Post a poll here and get the results for your "project". Or, better yet, read this forum and you can gather more information about diy consumers that a survey will ever provide. This is not the crown to survey anyway. Your results will be biased. I take my bike conversions and Zero motorcycles to trade shows and events. The general public has less enthusiasm about electric vehicles. Range anxiety is the number one issue.


----------



## Guest (Apr 6, 2010)

gyronut said:


> You exaggerate.
> 
> If you don't want to disclose your e-mail, you don't have to.
> The participation in the price drawing is your choice.


Exaggeration! Hardly.


----------



## ThinkingGreen (Apr 2, 2010)

The company has decided to disclose themselves.

TH!NK is the company, here is a little more information:

http://green.autoblog.com/2010/04/08/think-wants-to-hear-your-suggestions-for-upcoming-city-ev/


----------



## david85 (Nov 12, 2007)

ThinkingGreen said:


> The company has decided to disclose themselves.
> 
> TH!NK is the company, here is a little more information:
> 
> http://green.autoblog.com/2010/04/08/think-wants-to-hear-your-suggestions-for-upcoming-city-ev/


 
That changes things for me. I filled out the survey but declined the gift card offer.
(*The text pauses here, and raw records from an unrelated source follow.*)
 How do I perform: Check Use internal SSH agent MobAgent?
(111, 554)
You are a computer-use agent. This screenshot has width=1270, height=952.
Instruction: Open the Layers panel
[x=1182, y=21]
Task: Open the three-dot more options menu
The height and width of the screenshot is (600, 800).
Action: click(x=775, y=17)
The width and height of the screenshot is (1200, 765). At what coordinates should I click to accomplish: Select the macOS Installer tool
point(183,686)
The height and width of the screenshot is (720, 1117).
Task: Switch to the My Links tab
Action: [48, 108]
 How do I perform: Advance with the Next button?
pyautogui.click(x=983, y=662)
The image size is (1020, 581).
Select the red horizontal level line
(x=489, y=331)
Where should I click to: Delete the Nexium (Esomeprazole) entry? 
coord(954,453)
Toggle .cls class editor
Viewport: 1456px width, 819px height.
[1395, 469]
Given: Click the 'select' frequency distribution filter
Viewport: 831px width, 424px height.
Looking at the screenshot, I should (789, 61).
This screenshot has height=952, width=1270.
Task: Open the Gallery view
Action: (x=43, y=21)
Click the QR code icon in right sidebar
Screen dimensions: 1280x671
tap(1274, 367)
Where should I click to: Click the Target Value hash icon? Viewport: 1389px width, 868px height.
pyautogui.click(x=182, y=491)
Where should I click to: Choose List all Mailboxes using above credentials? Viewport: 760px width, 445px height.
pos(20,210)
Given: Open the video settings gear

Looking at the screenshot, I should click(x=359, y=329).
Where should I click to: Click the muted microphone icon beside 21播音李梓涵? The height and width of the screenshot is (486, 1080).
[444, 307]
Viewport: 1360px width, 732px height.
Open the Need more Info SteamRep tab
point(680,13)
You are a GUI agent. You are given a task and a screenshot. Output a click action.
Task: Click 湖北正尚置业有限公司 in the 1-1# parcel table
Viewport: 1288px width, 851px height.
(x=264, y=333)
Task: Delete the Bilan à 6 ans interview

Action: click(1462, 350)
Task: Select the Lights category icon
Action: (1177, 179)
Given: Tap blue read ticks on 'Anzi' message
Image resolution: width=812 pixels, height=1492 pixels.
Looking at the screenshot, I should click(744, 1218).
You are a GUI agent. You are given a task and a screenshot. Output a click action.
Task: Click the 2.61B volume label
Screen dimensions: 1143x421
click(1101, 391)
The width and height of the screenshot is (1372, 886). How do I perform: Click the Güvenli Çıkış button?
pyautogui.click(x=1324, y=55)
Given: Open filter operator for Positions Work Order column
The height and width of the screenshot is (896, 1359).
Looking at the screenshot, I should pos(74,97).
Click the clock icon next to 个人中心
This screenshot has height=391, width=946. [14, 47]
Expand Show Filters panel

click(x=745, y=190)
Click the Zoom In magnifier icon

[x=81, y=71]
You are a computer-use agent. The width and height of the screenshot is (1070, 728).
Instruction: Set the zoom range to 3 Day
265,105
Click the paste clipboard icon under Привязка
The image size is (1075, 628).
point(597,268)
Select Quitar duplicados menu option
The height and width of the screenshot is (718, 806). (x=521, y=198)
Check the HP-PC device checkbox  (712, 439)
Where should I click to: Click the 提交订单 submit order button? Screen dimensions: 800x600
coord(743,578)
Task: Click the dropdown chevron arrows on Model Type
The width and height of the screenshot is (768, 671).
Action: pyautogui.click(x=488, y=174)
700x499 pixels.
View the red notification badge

To anyone else wondering, no personal information was given that can identify me other than my age. No name, no address, no phone number is asked for, but the gift card requires an Email address but that can be skipped.


----------



## Guest (Apr 9, 2010)

OK, Thanks for the heads up. I too will go fill out the survey and pass on the gift card thing. 

Pete


----------